Comment 3: The Harmonized Landsat and Sentinel-2 (HLS) project lacks specific information on period, temporal resolution, number of bands, etc.
Response 3: Thank you for bringing this to our attention. Upon review, we found that while information on period and temporal resolution was already included, the number of spectral bands used was not explicitly stated. We have now added the following clarification in Lines 172–175:
“The spectral bands used in the study include the visible bands (Red, Green, and Blue), as well as the Near-Infrared (NIR) and Shortwave Infrared (SWIR1 and SWIR2) bands, which are commonly used in vegetation and water-related indices.”
The full description of the HLS dataset and its application in this study can be found in Lines 104–175.
Comment 4: When comparing the differences between different indices, it is recommended to add significance tests to reflect the statistical significance of the comparison results.
Response 4: Thank you very much for this meaningful suggestion. We agree that statistical testing strengthens the validity of our comparative analysis. In response, we conducted a Wilcoxon signed-rank test, a non-parametric paired test, to assess the significance of the performance differences between VAWIlog and well-established indices.
Details of the procedure are included in the newly added Section 2.4: Comparative Analysis against Established Water Indices and Dynamic World V1, and the results are presented in Figure 7b, with the following description added in Lines 324–325:
“Statistical testing using the Wilcoxon signed-rank test further confirmed that these improvements are statistically significant (p-value < 0.01), as shown in Figure 7b.”
Comment 5: Please supplement the quantitative results about the limitations of the index. For example, VAWIlog tends to underestimate when detecting open water bodies, especially rivers and reservoirs; in forest areas, VAWIlog tends to overestimate the existence of water bodies...

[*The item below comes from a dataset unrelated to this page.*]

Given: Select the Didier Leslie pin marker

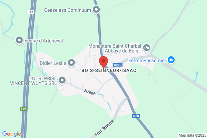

Response 5: Thank you for this important comment. We agree that it is essential to highlight the limitations of VAWIlog quantitatively. In response, we have added Figure 14, which illustrates the underestimation of VAWIlog in open water conditions and its overestimation in forested land covers (or trees), using NDWI as a reference. These patterns are also visually evident in Figure 13.
Supporting explanations and references to the new figure are provided in Lines 415–418.
Comment 6: The authors suggest using NDWI to detect open water and water under tree canopies. What is the theoretical basis for this? Do all indices based on satellite optical sensors cannot currently identify water bodies under the canopy, and does NDWI just have relatively higher identification accuracy?
Response 6: Thank you for raising this important point. We would like to clarify that NDWI is used in this study solely for demonstration purposes in open water mapping. The intention is not to claim that NDWI can more reliably detect open water compared to other indices, but rather to demonstrate a broader framework that combines indices with complementary strengths.
To avoid misunderstanding, we revised the manuscript to include the following clarification in Lines 445–450:
“Building on the observed behavior of VAWIlog and conventional open-water indices across different land cover types, we propose a combined approach that integrates VAWIlog, any established water index (such as NDWI, MNDWI, AWEI, WRI, or others), and the Dynamic World V1 dataset to produce more comprehensive surface water maps. While NDWI is used here for demonstration purposes, the framework is designed to accommodate any open-water index suited to the target landscape.”
This emphasizes the flexibility of the proposed method and clarifies that NDWI is not uniquely favored.